Deep learning models have significantly advanced various natural
language processing tasks. However, they are strikingly vulnerable
to adversarial text attacks, even in the black-box setting where no model
knowledge is accessible to hackers. Such attacks are conducted with a two-phase
framework: 1) a sensitivity estimation phase to evaluate each element’s
sensitivity to the target model’s prediction, and 2) a
perturbation execution phase to craft the adversarial examples based on estimated
element sensitivity. This study explored the connections between the local
post-hoc explainable methods for deep learning and black-box adversarial text
attacks and proposed a novel eXplanation-based method for crafting
Adversarial Text Attacks (XATA). XATA leverages local post-hoc explainable
methods (e.g., LIME or SHAP) to measure input elements’ sensitivity and adopts the word replacement perturbation strategy to
craft adversarial examples.

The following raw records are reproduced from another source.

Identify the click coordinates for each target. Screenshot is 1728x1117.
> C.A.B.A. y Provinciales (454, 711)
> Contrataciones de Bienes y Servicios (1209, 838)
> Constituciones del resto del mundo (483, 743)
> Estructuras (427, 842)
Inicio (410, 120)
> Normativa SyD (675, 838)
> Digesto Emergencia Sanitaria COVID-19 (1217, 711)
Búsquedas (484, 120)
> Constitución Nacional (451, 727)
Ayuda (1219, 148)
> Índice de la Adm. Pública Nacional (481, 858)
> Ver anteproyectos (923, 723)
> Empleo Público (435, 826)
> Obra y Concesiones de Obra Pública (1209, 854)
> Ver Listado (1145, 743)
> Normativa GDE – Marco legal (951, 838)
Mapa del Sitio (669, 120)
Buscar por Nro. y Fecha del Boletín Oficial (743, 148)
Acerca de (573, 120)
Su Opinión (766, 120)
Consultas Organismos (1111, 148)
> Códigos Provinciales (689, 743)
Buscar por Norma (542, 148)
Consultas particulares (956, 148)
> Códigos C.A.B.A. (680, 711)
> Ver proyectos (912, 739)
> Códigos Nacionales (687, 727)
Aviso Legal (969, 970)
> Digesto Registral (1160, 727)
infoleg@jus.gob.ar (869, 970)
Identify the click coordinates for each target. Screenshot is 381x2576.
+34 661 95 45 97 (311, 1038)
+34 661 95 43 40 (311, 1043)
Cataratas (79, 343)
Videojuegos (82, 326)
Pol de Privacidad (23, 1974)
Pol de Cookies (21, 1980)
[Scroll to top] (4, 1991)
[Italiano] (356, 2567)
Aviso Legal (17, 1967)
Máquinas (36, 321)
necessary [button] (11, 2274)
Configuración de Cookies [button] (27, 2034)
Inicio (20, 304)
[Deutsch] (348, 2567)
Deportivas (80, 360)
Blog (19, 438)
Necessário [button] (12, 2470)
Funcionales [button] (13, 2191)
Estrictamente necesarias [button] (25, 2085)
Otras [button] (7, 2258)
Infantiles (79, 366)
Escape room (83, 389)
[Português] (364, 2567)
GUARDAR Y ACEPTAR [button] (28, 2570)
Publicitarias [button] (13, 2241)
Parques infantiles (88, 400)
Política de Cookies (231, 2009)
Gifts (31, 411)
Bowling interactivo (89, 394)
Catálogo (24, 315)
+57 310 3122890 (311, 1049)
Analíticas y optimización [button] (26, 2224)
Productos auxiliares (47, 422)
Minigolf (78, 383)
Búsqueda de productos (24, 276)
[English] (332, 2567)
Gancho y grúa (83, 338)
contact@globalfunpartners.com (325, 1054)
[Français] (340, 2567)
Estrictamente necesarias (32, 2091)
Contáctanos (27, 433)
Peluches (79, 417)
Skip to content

We evaluated the attack performance of the proposed
XATA on three commonly used text-based datasets: IMDB Movie Review, Yelp Reviews-Polarity,
and Amazon Reviews-Polarity. The proposed XATA outperformed existing baselines in
various target models, including LSTM, GRU, CNN, and BERT. Moreover, we found
that improved local post-hoc explainable methods (e.g., SHAP) lead to more
effective adversarial attacks. These findings showed that when researchers constantly
advance the explainability of deep learning models with local post-hoc
methods, they also provide hackers with weapons to craft more targeted and dangerous adversarial attacks.